Column 2 Procedure: The elution buffer fractions from column 1 were pooled and concentrated to 4ml with a 10kDa mwco spin concentrator and injected onto an S200 16/60 column (pre-equilibrated in GF Buffer) at 1.2ml/min. 1.8 ml fractions were collected. The protein eluted between 85ml and 95ml volume.

Enzymatic treatment: Protein from fractions eluted at 85-95ml from S200 gel filtration were pooled and incubated with 1:20 mol:mol TEV protease overnight at 4°C. Then protein plus TEV was passed through a column containing 0.5ml Ni-NTA pre-equilibrated with GF Buffer. Column was washed 1ml of GF Buffer. Flow-through and wash were pooled.

Column 3: 1ml Resource S Cation Exchange

Column 3 Buffers:
Buffer A: 50 mM MES, pH 6.0; 50 mM NaCl.
Buffer B: 50 mM MES, pH 6.0; 2 M NaCl.

Column 3 Procedure: Protein from flow-through and wash were concentrated to 700µl using a 10kDa mwco spin concentrator, diluted to 10ml using Buffer A and injected into a 1ml Resource S column. Protein was eluted using a linear gradient of 0-100% Buffer B over 35 column volumes at 1ml/min. 1.0ml fractions were collected.

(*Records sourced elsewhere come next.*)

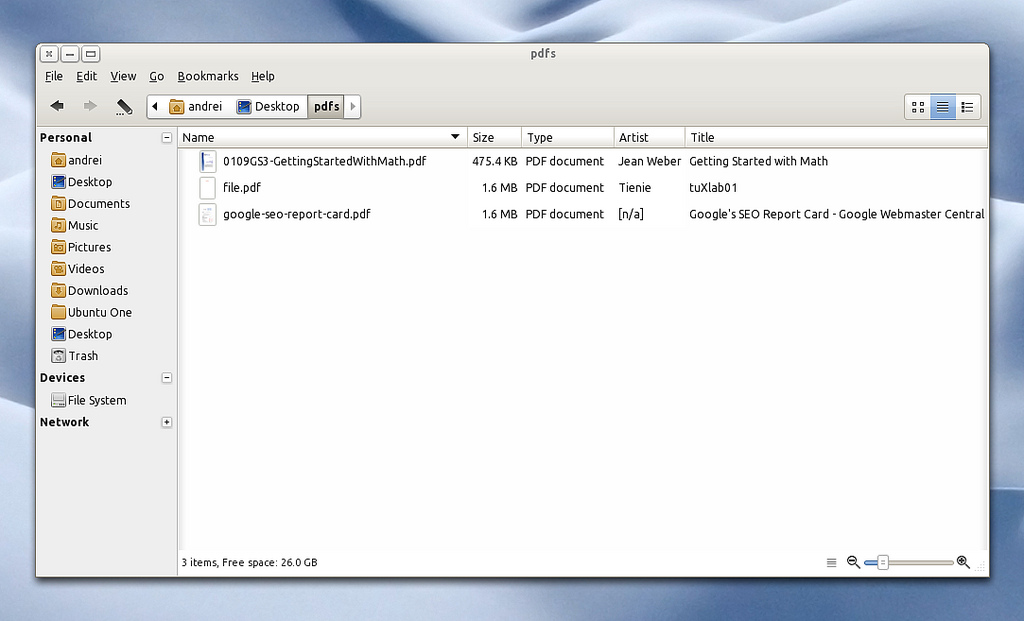Open Ubuntu One folder in sidebar
Viewport: 1024px width, 621px height.
pyautogui.click(x=99, y=312)
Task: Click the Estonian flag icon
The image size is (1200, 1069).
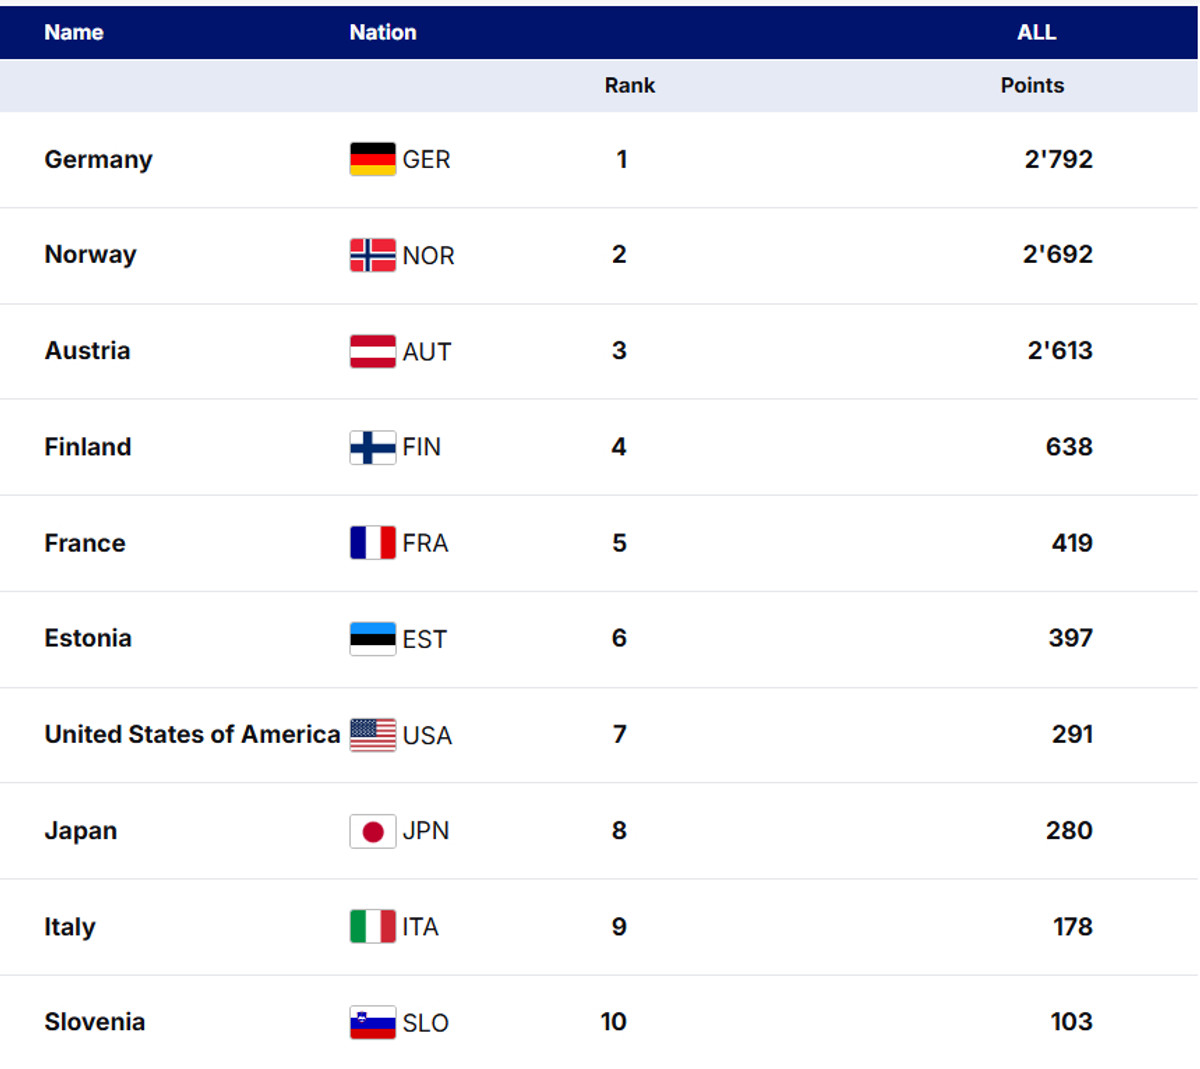Action: pos(372,639)
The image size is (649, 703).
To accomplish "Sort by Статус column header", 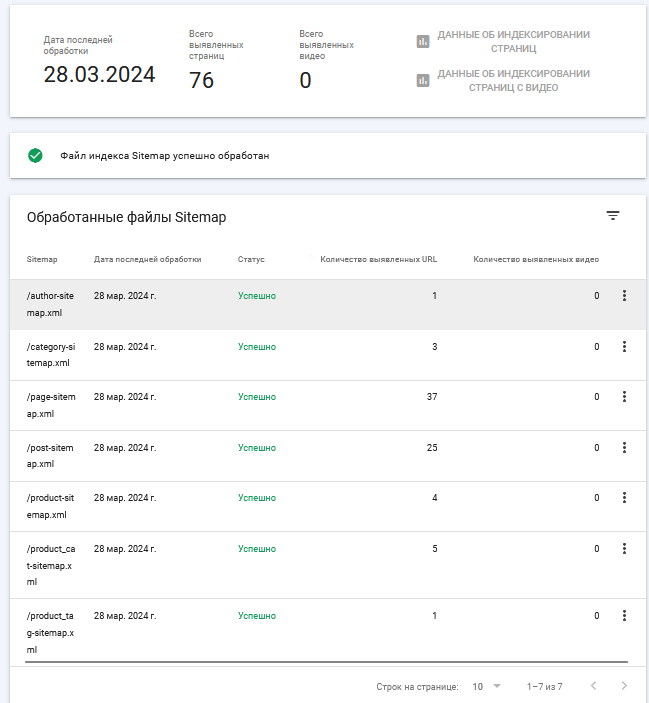I will pyautogui.click(x=251, y=259).
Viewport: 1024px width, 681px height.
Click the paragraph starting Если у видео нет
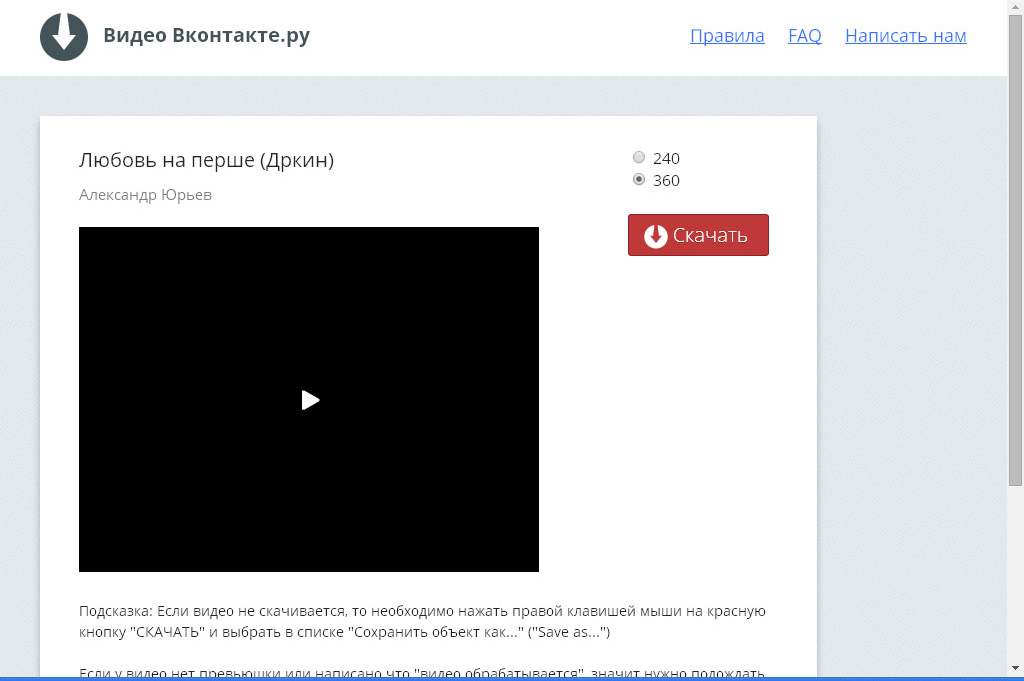point(421,672)
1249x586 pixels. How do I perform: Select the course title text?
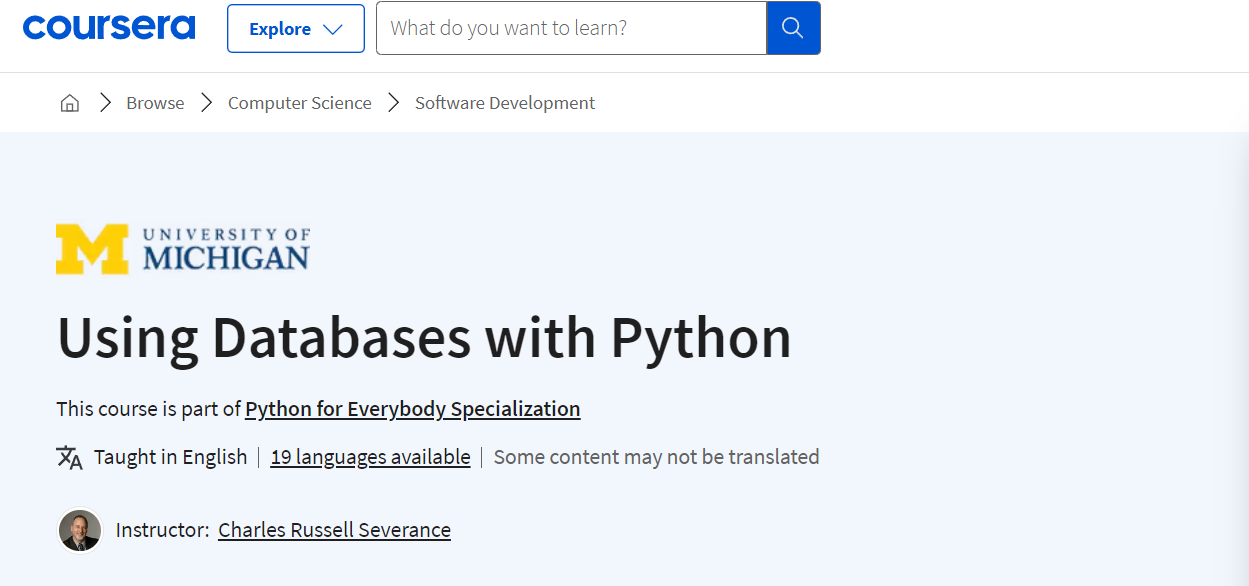click(423, 338)
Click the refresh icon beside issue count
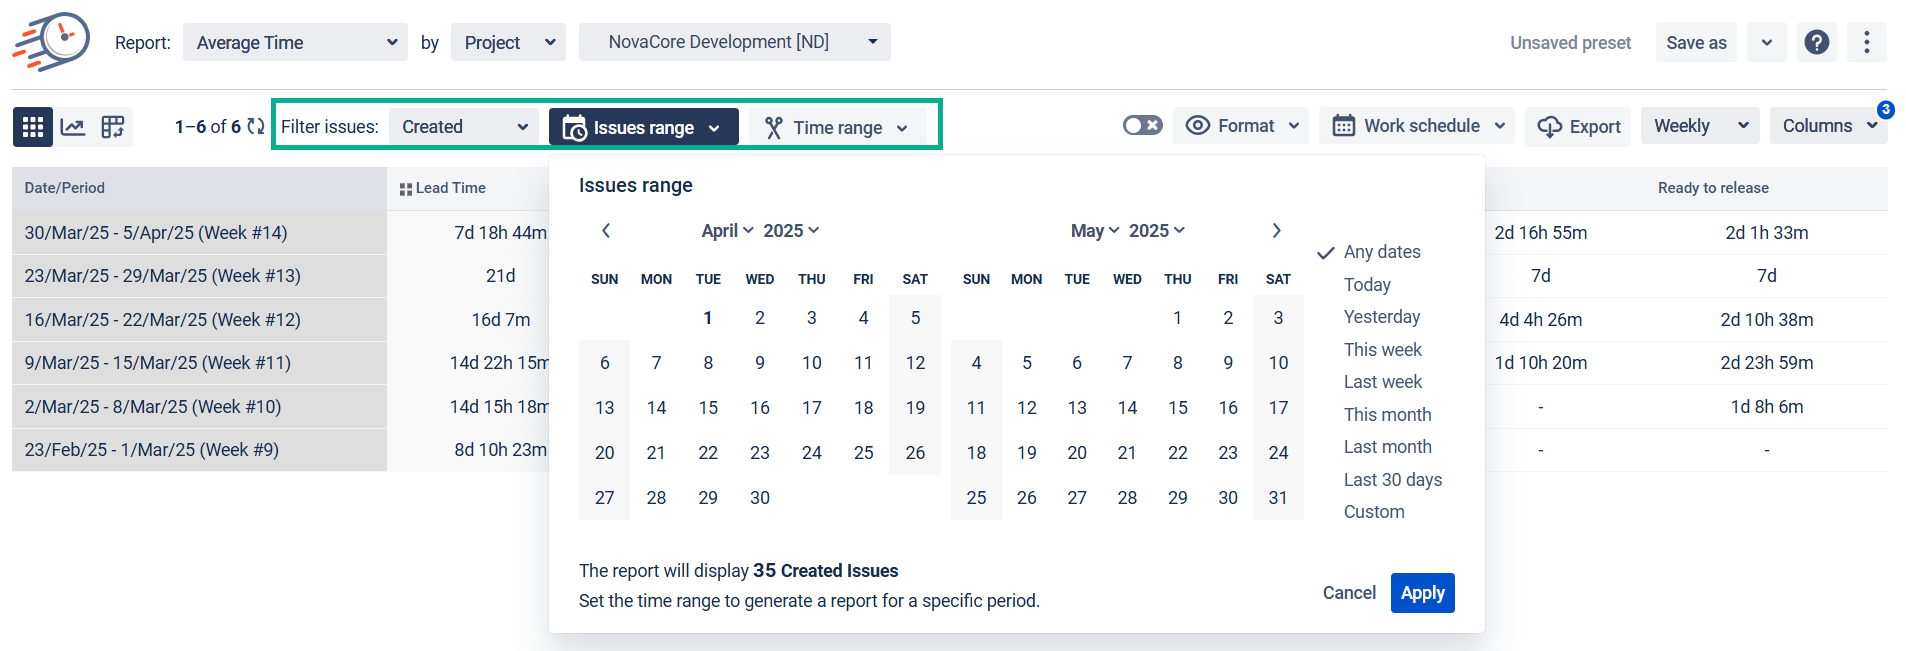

Protein concentration: Two fractions of protein eluted at 14-15% Buffer B were pooled and concentrated to 15mg/ml using a 10kDa mwco concentrator.

Mass spectrometry characterization: After TEV protease digestion:
Measured mass: 14362.4Da
Expected mass: 14360.9Da

Crystallisation: Prior to crystallization, protein was pre-incubated with 2 mM CoCl₂ and 2 mM CoA. Crystals were grown by vapour diffusion in sitting drop at 20°C. A sitting drop consisting of 75nl protein and 75nl well solution was equilibrated against well solution containing 30% (v/v) low molecular weight PEG smear and 0.1 M Tris pH 8.5. Crystals were mounted in the presence of 25% (v/v) ethylene glycol and flash-cooled in liquid nitrogen.

Data collection:
Resolution: 2.10Å.
X-ray source: Diamond Light Source beamline I02.

References

Bobik TA, Rasche ME (2001). Identification of the human methylmalonyl-CoA racemase gene based on the analysis of prokaryotic gene arrangements. J. Biol Chem 276: 37194.
Bikker H, Bakker HD, Abeling NG, Poll-The BT, Kleijer WJ, Rosenblatt DS, Waterham HR, Wanders RJ, Duran M (2006). A homozygous nonsense mutation in the methylmalonyl-CoA epimerase gene (MCEE) results in mild methylmalonic aciduria. Hum Mutat 27: 640.
Dobson CM, Gradinger A, Longo N, Wu X, Leclerc D, Lerner-Ellis J, Lemieux M, Belair C, Watkins D, Rosenblatt DS, Gravel RA (2006). Homozygous nonsense mutation in the MCEE gene and siRNA suppression of methylmalonyl-CoA epimerase expression: a novel cause of mild methylmalonic aciduria. Mol Genet Metab 88: 327.
Gradinger AB, Bélair C, Worgan LC, Li CD, Lavallée J, Roquis D, Watkins D, Rosenblatt DS (2007). Atypical methylmalonic aciduria: frequency of mutations in the methylmalonyl CoA epimerase gene (MCEE). Hum Mutat 28:1045.